Attorneys suing other MSGE entities, along with all employees at their law firms, are still banned from entering all MSGE-owned facilities and risk being escorted off the premises by MSG staff if they are recognized by MSG’s facial recognition software.
The controversial rule, affecting an estimated 90 law firms, is currently being challenged by a number of private law firms along with Attorney General Letitia James, who voiced concern in a Jan. 24 letter that any attempts by MSG “to dissuade individuals from filing discrimination complaints or encouraging those in active litigation to drop their lawsuits so they may access popular entertainment events at the Company’s venues may violate state and city laws prohibiting retaliation.”
James also warned that “research suggests that the Company’s use of facial recognition software may be plagued with biases and false positives against people of color and women.”
MSGE stock was up about 2% in after-market trading on the news.
New York Attorney General Letitia James has sent a letter asking Madison Square Garden Entertainment (MSGE) to explain its reported use of facial recognition technology to bar individuals involved in litigation against the company from its venues, the Attorney General’s office said Wednesday (Jan. 25).
The letter cites reports that approximately 90 law firms comprising thousands of lawyers are affected by a policy that MSG Entertainment allegedly put in place, in which the facial recognition tech has been used to identify and bar attorneys with legitimate tickets from venues including MSG and Radio City Music Hall. The letter says the office has “concerns that the Policy may violate the New York Civil Rights Law and other city, state, and federal laws prohibiting discrimination and retaliation for engaging in protected activity.” The letter also says that the office is concerned that such practices could run afoul of laws prohibiting retaliation and that the technology “may be plagued with biases and false positives against people of color and women.”
“MSG Entertainment cannot fight their legal battles in their own arenas,” James said in a statement included in a press release from her office on the matter. “Madison Square Garden and Radio City Music Hall are world-renowned venues and should treat all patrons who purchased tickets with fairness and respect. Anyone with a ticket to an event should not be concerned that they may be wrongfully denied entry based on their appearance, and we’re urging MSG Entertainment to reverse this policy.”
In a statement sent to Billboard, an MSG spokesperson responded to the letter, saying, “To be clear, our policy does not unlawfully prohibit anyone from entering our venues and it is not our intent to dissuade attorneys from representing plaintiffs in litigation against us.

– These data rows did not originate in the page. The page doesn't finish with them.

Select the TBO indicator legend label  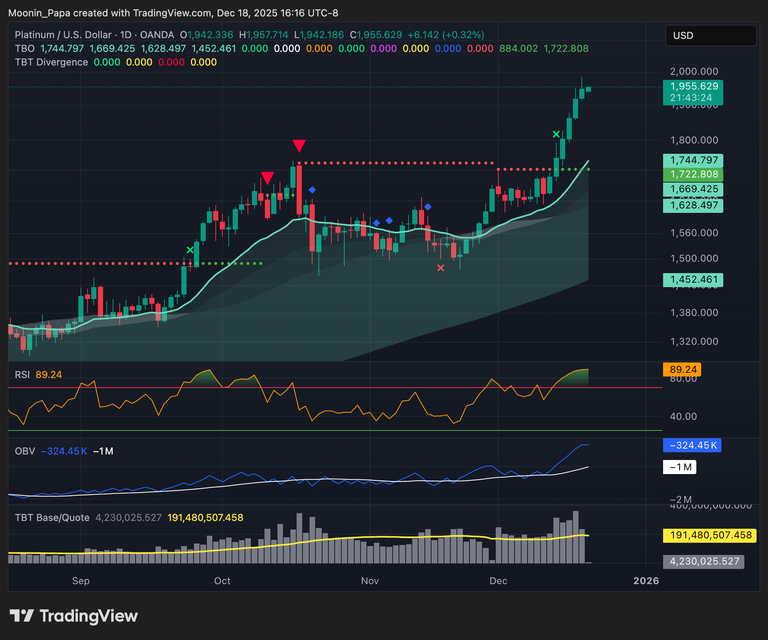tap(25, 48)
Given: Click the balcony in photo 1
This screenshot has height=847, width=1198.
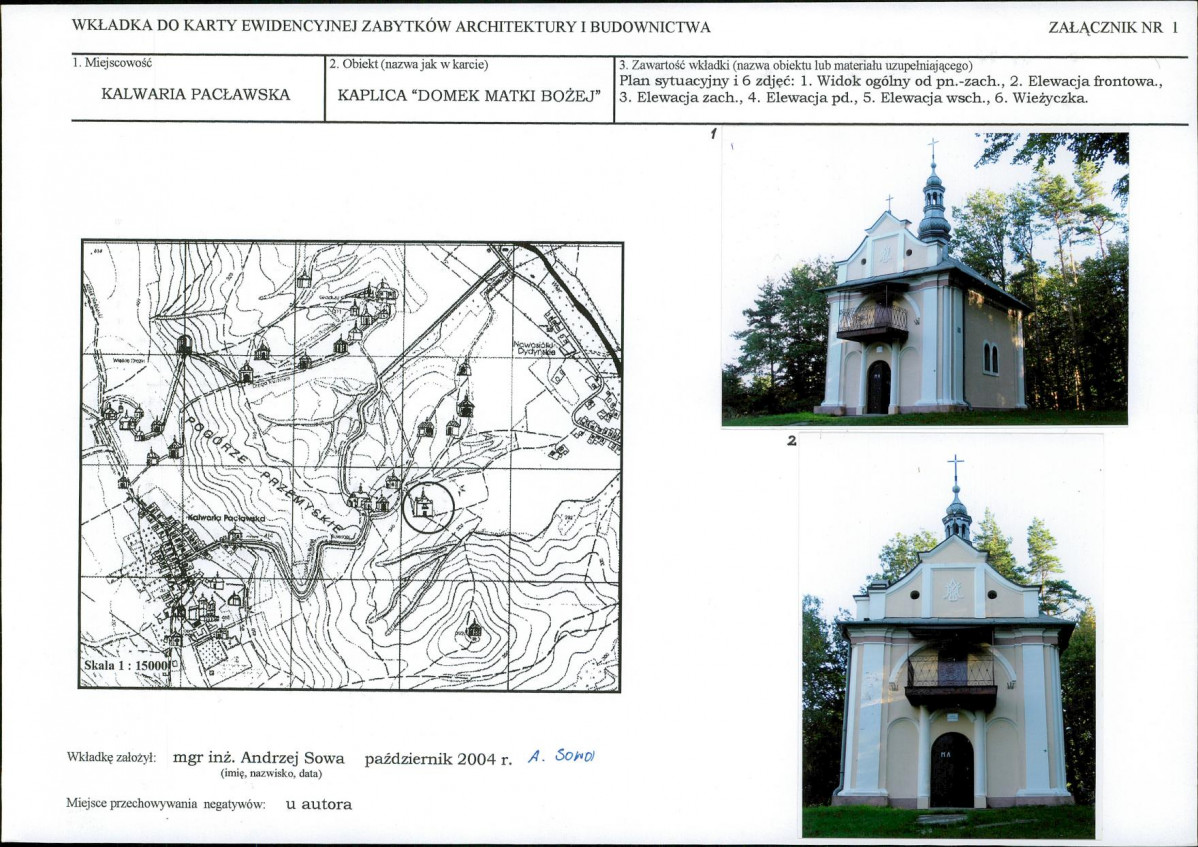Looking at the screenshot, I should pyautogui.click(x=872, y=323).
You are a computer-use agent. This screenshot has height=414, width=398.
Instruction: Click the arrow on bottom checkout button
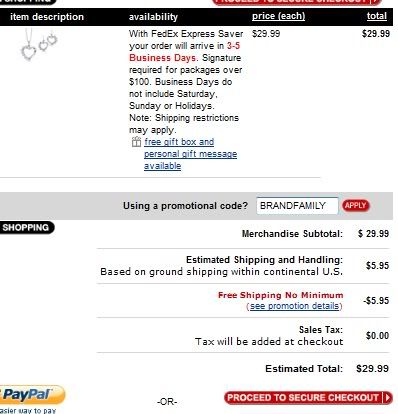[387, 398]
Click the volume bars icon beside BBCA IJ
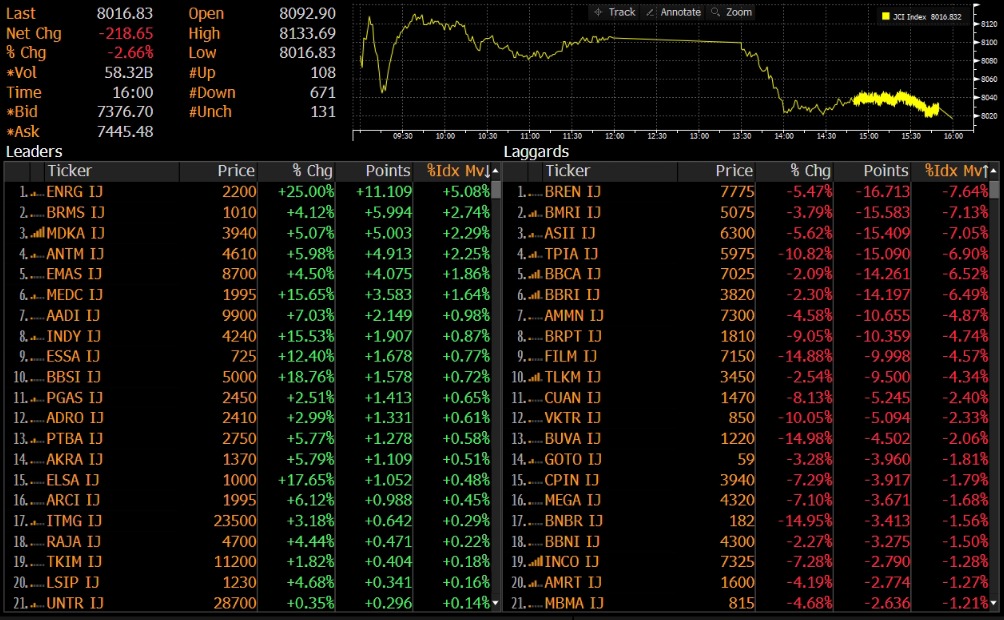This screenshot has width=1004, height=620. point(535,274)
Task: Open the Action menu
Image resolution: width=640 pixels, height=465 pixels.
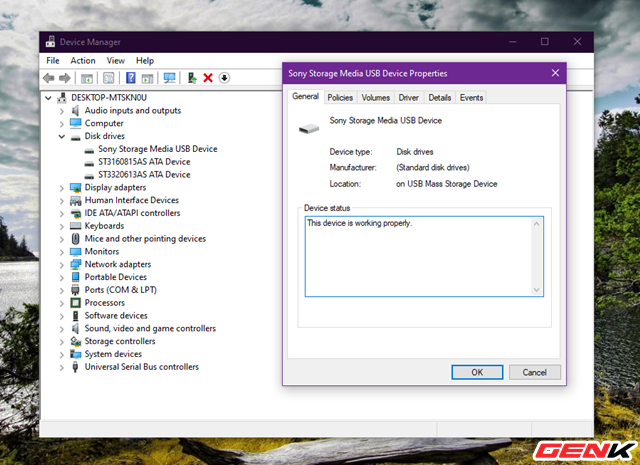Action: tap(83, 61)
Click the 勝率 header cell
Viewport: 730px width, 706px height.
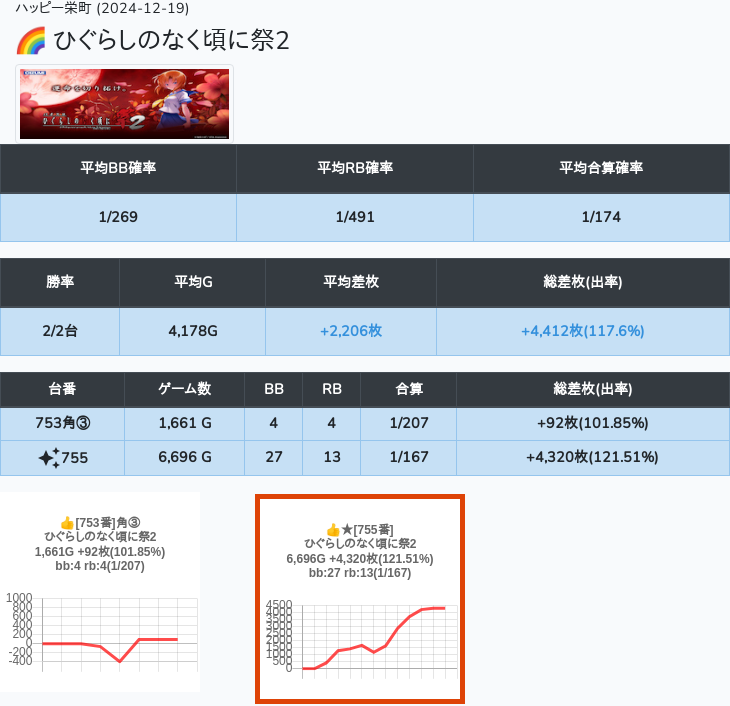pos(60,283)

We are merely excluding a small percentage of lawyers only during active litigation. Most importantly, to even suggest anyone is being excluded based on the protected classes identified in state and federal civil rights laws is ludicrous. Our policy has never applied to attorneys representing plaintiffs who allege sexual harassment or employment discrimination.”
In the past few months, the New York Times has reported that MSG Entertainment, owned by James Dolan, has begun using facial recognition software to identify a list of attorneys representing clients that are involved in litigation against the company, and is barring not just those lawyers, but all lawyers from their respective firms, from attending concerts or other events at its venues, which include MSG, Radio City, the Hulu Theater, the Beacon Theatre and others. Events at which the policy has allegedly been utilized include games involving the NBA’s New York Knicks and NHL’s New York Rangers, both of which Dolan also owns.
The use of facial recognition technology is legal in the state of New York, though some lawyers who have sued the company claim that using it to bar a list of attorneys with open litigation against MSGE is not. The public outcry has caught the attention of the Attorney General, who is requesting a response both justifying the policy and detailing attempts to abide by the laws outlawing discrimination and retaliation by Feb. 13.